Your answer should be an exact copy of the lines from the one holding "Screen dimensions: 414x213" to the end of the material below, pictures left out.

(Material supplied begins)

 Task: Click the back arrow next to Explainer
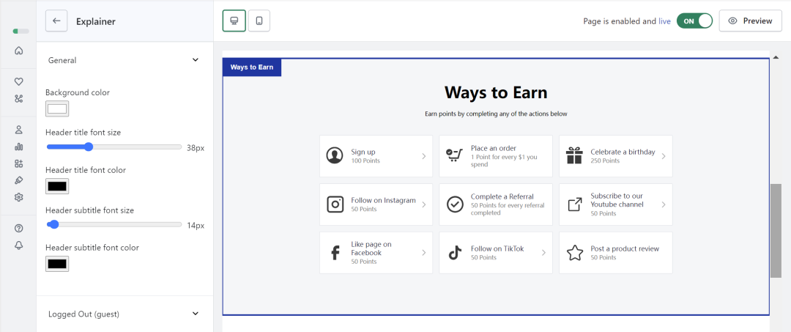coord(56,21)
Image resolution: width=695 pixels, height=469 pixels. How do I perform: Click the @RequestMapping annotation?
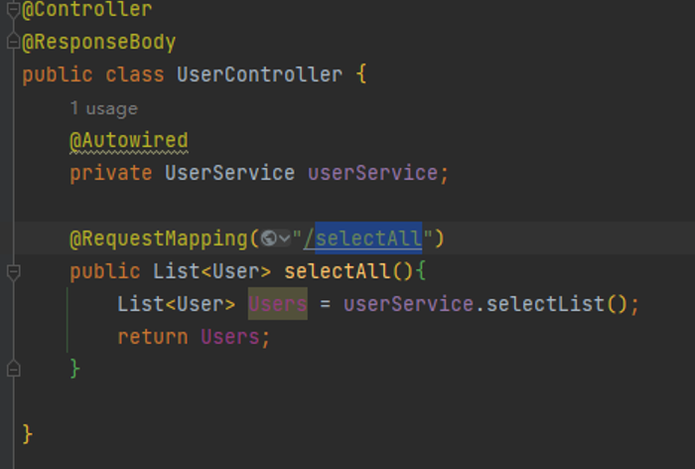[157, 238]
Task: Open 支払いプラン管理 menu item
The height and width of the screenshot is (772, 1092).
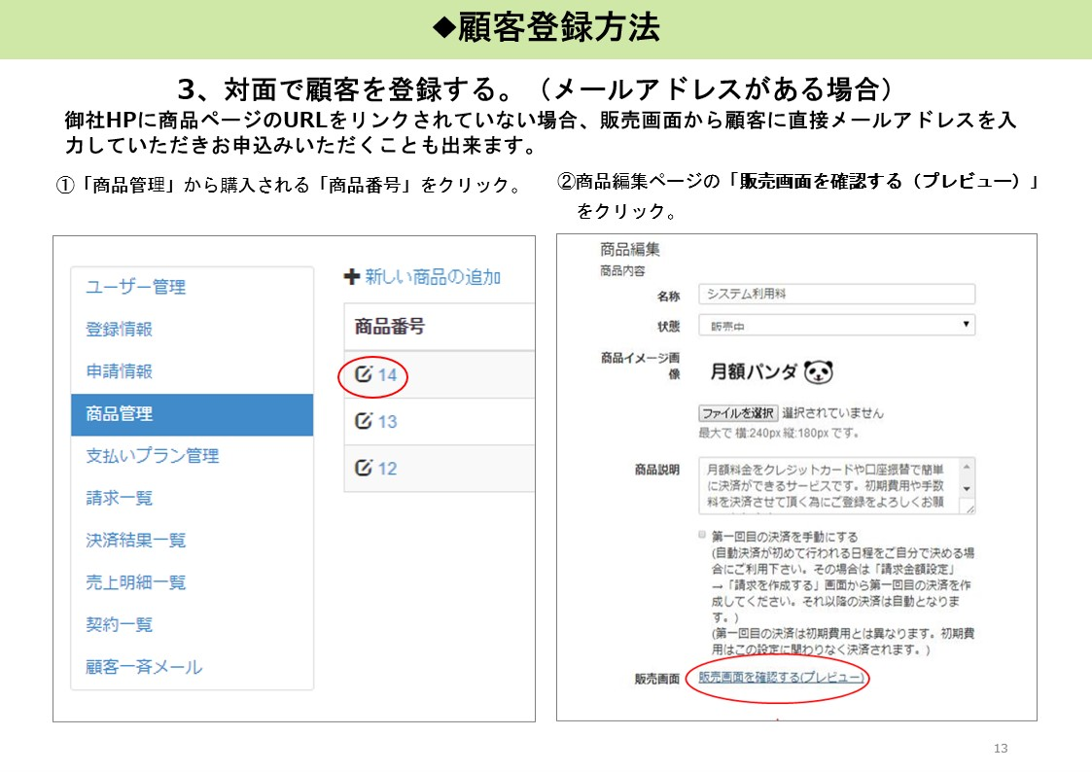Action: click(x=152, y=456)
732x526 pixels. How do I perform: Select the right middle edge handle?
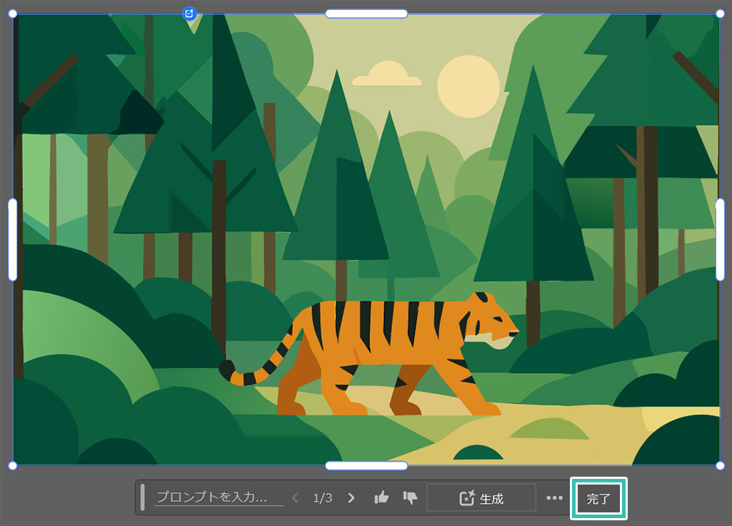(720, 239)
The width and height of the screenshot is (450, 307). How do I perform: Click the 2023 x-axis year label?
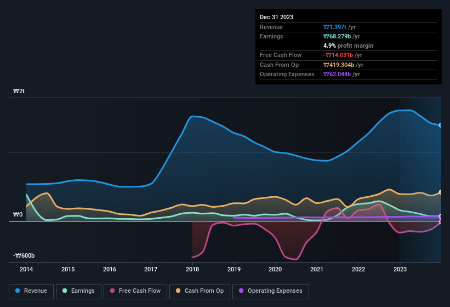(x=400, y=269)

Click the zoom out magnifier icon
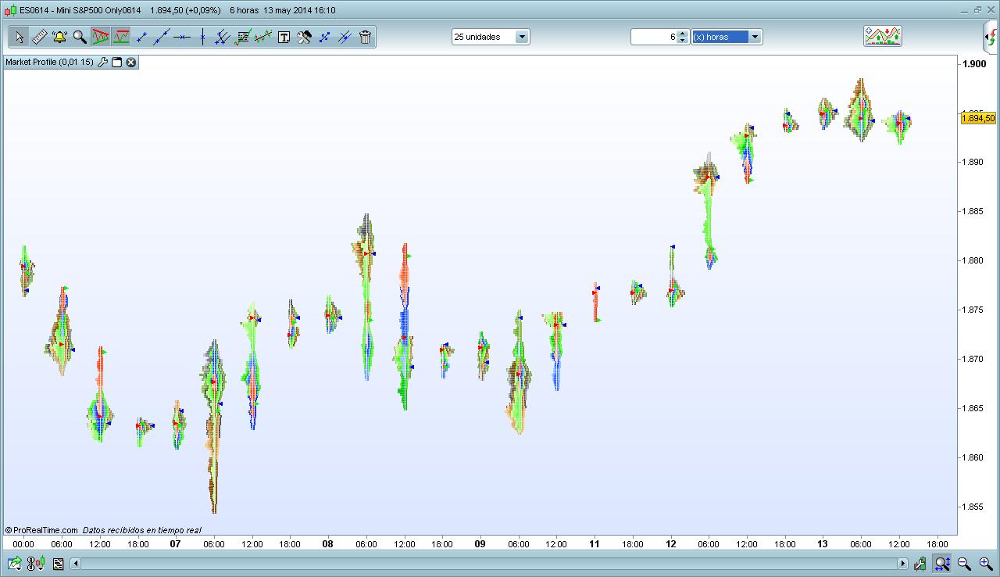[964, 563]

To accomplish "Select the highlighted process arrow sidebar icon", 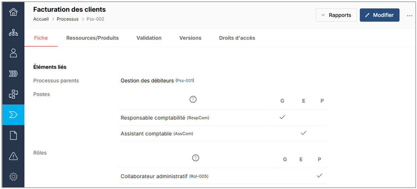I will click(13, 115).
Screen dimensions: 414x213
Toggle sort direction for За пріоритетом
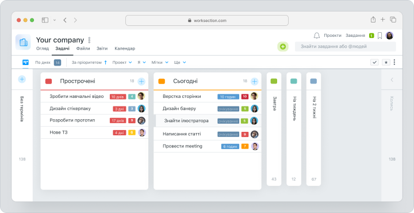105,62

(Material supplied ends)

Written reply —
Screen dimensions: 414x213
Toggle sort direction for За пріоритетом
105,62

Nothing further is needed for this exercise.